American business executive (born 1951)

Daniel Paul Amos (born August 13, 1951) is an American business executive. He serves as the chairman and chief executive officer of Aflac Incorporated.

==Early life==
Daniel Amos was born on August 13, 1951, in Pensacola, Florida. He is the son of Aflac co-founder Paul Amos.

Amos graduated from the University of Georgia, where he received a bachelor's degree with a focus on risk management in insurance and was a member of the Sigma Nu fraternity. He served as UGA class president for the class of 1973.

==Career==
Amos joined Aflac in 1973, working in sales for 10 years, during which time, he was the company's top salesperson. He was named president of Aflac in 1983, chief operating officer in 1987, chief executive officer of Aflac Incorporated in 1990 and chair in 2001.

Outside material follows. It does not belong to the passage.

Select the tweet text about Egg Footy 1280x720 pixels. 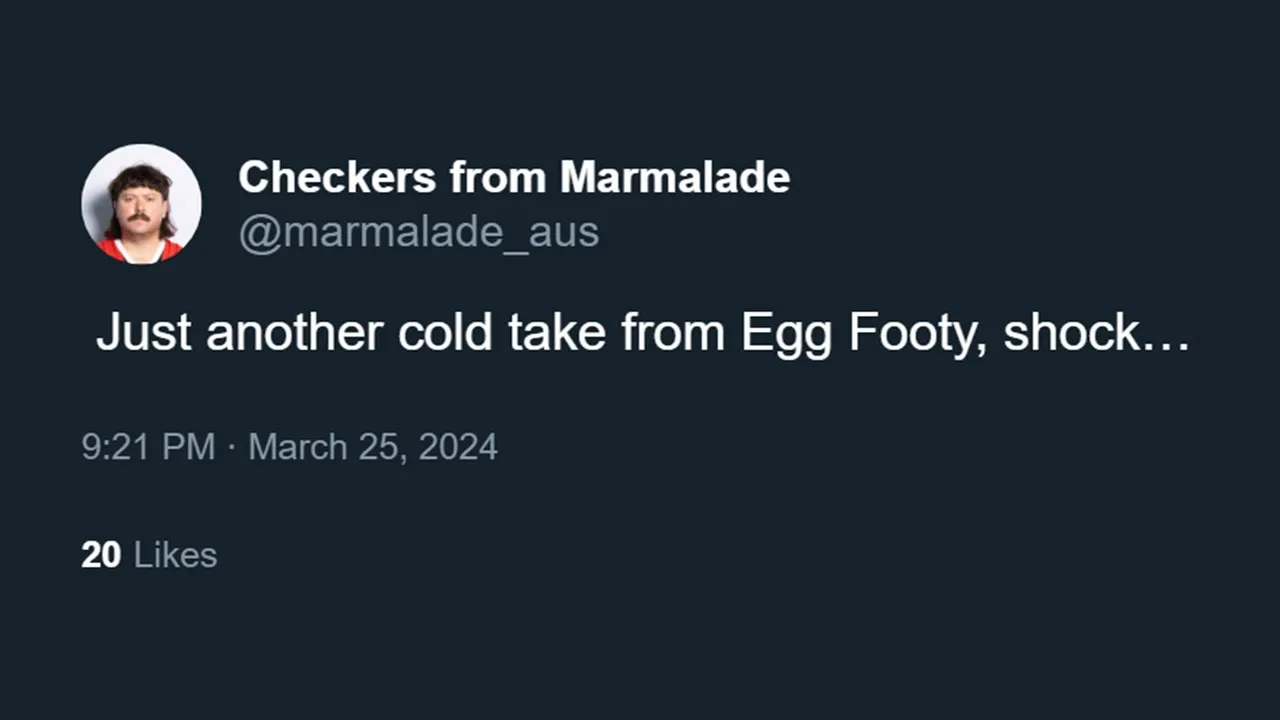pyautogui.click(x=643, y=334)
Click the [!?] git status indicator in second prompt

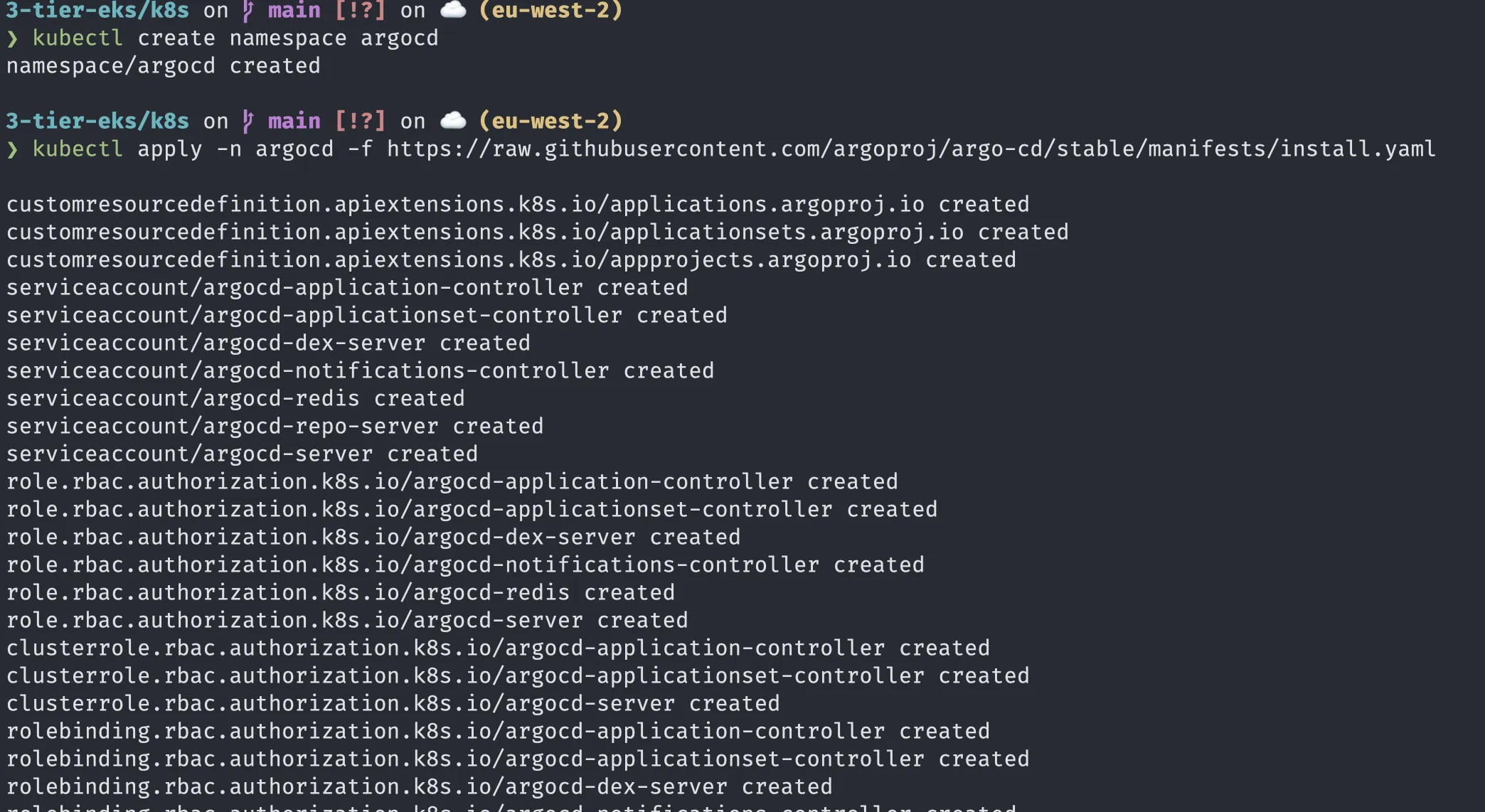pyautogui.click(x=360, y=121)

During Mr. Amos's tenure as CEO, revenues at Aflac have grown from $2.7 billion in 1990 to $17.2 billion as of December 31, 2025.

In 2000, Amos was the architect of the Aflac Duck advertising campaign.

In 2008, Aflac became the first major U.S. firm to voluntarily afford shareholders an advisory vote on executive pay packages, including that of the CEO. Shareholders supported the company's executive compensation packages annually from 2008 to 2026.

Amos also served as chairman of the Building Terry campaign at the University of Georgia that set out to raise $90 million to bring the business college up to speed with its competitors, not only with money for bricks and mortar but also for faculty, programs and students. The campaign far exceeded that goal raising more than $121 million.

He previously served as a member of the Consumer Affairs Advisory Committee of the Securities and Exchange Commission.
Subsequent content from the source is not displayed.